Results tagged “zack snyder”

sucker punch one sheetImagine a building where one side is a dark, dreary insane asylum populated by sadistic guards, doctors and attractive female inmates, and the other side is a popular brothel and speakeasy. Sounds like the heart of a b-movie exploitation film and that's what Sucker Punch, the new computer-graphics filled cinematic graphic novel from Zack Snyder, turns out to be.

Unfortunately, the film is also painfully juvenile with a target audience of adolescent boys who define their world as being surrounded by bullies and beautiful, unobtainable girls "in real life", and bad guys, dragons and demons to kill with various cool and hyper-aggressive weapons in their virtual, video-game-fueled lives. It's no surprise that the women in the film are all costumed in fetishistic outfits with plunging necklines, bare midriffs, über-short skirts and long stockings. They're all very sexy but, unsurprisingly, there's no actual sex in the film.

Sucker Punch starts out with a dark, moody sequence where late teen blonde waif Baby Doll (Emily Browning) is trapped in a gothic monstrosity of a house with her scary, leering stepfather (Gerard Plunkett). When she rejects his advances after her mom has passed away, he turns his attentions to her little sister, to which Baby reacts by finding a gun and shooting him. She misfires and her sister ends up killed and his revenge is to have her locked up in the home for the mentally insane.

::::::::

__OBJECTIVE__: Resume the Sucker Punch review from its last sentence, picking up right after Baby Doll is locked in the home for the mentally insane. The material that comes next has no connection to the Sucker Punch review.

__GIVEN MATERIAL__:

::::::::

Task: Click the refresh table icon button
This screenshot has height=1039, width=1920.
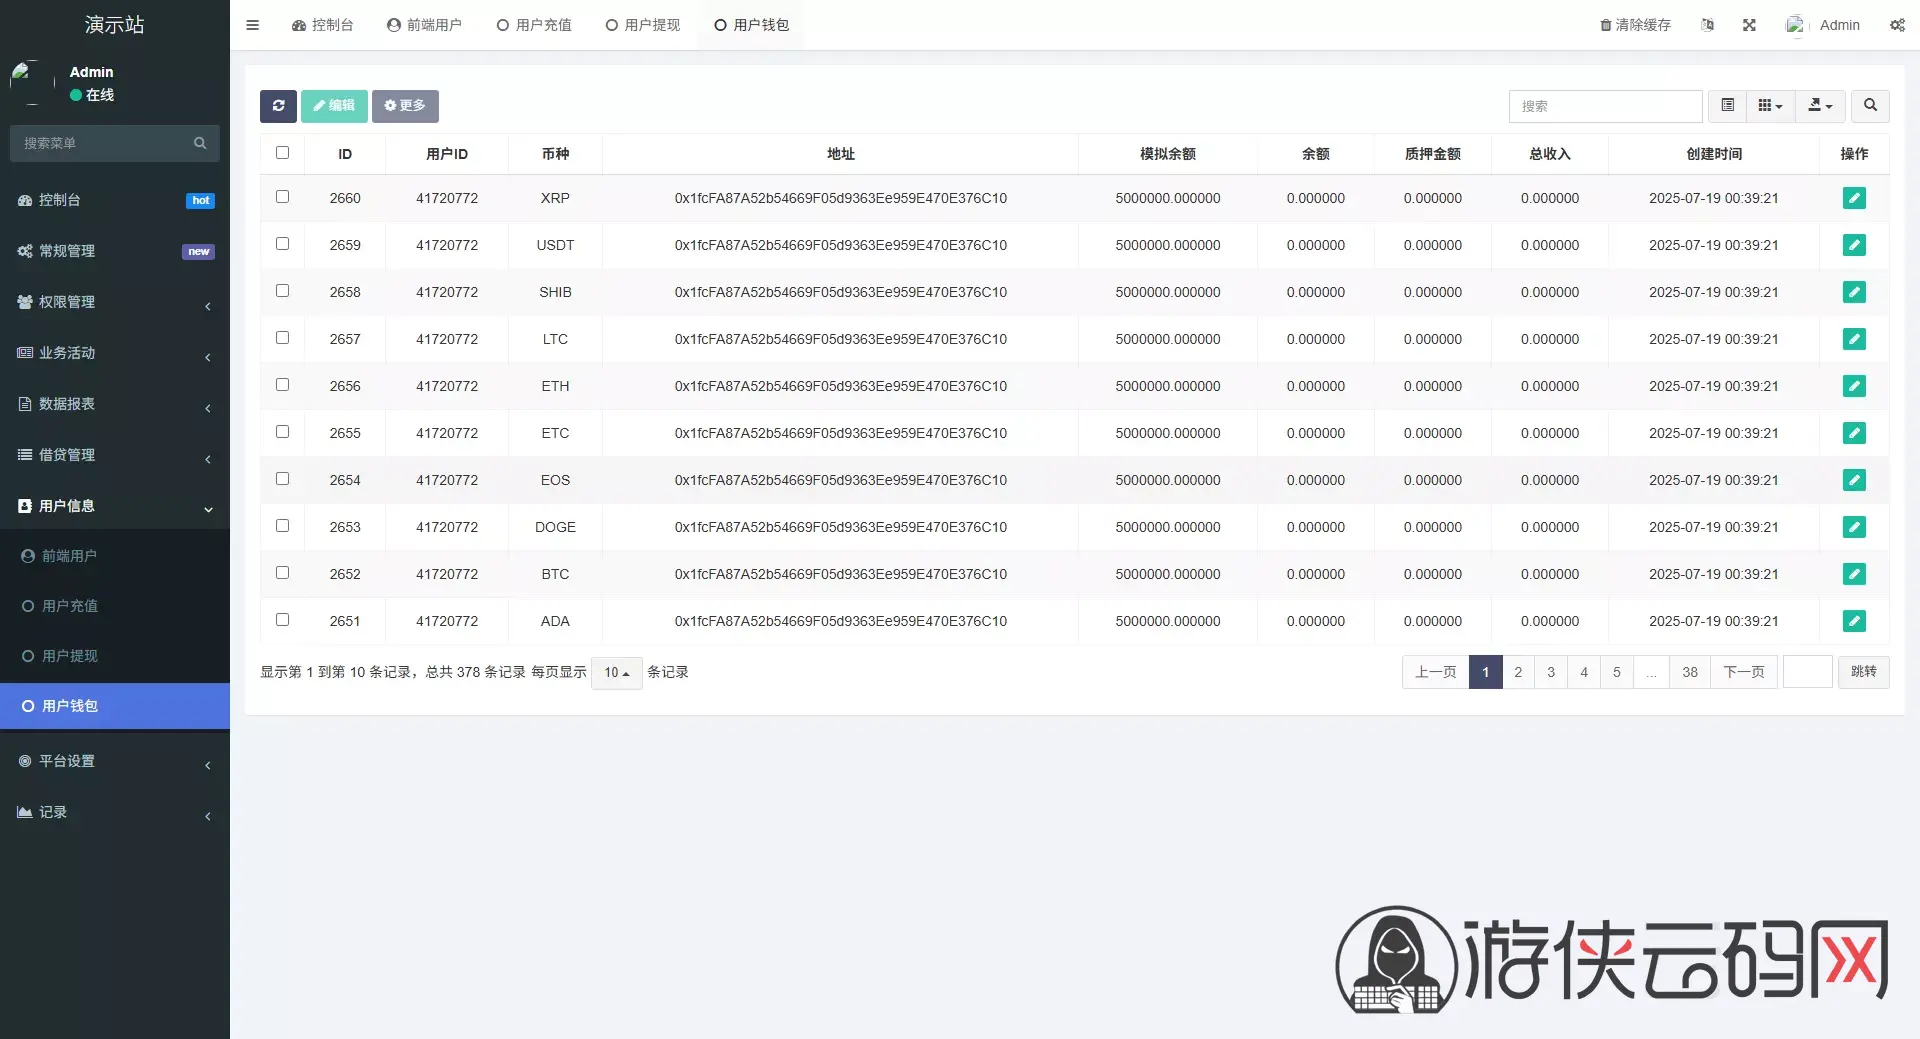Action: point(278,106)
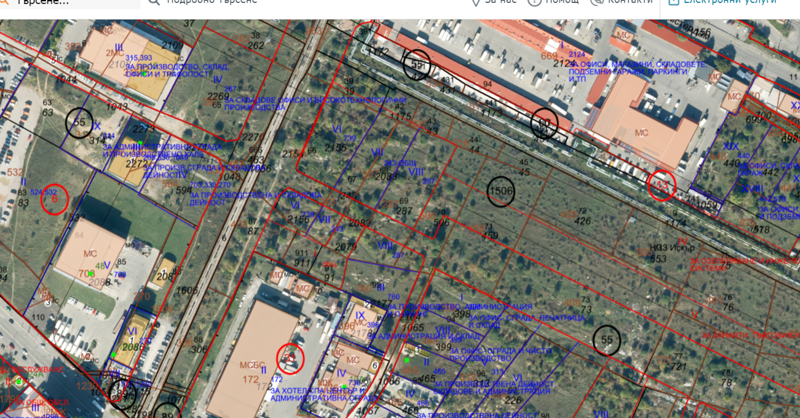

::::::::

__EXPECTED ANSWER__:
And that's where it switches from a delightfully creepy horror film into an incoherent genre mashup. Baby Doll meets the other babes in distress that become her posse: Sweet Pea (Abbie Cornish), Rocket (Jena Malone), Blondie (Vanessa Hudgens) and Amber (Jamie Chung). They're all required to act out erotic plays in the speakeasy then entertain individual customers, through which we realize that all the women in Sucker Punch are victims of sadistic men, and that there are no bad women -- or good men -- in the entire narrative.

Sucker Punch is a mess. The storyline barely makes sense and the constant transitions from fantasy to "reality", era to era, genre to genre, left me asking "WTF?" more than once during the movie. By the end it was just exhausting and while the effects were splendid, the storyline was too weak to sustain it. I can only recommend this for adolescent men who want to see their soft porn mixed with a strong dose of video game visuals and effects.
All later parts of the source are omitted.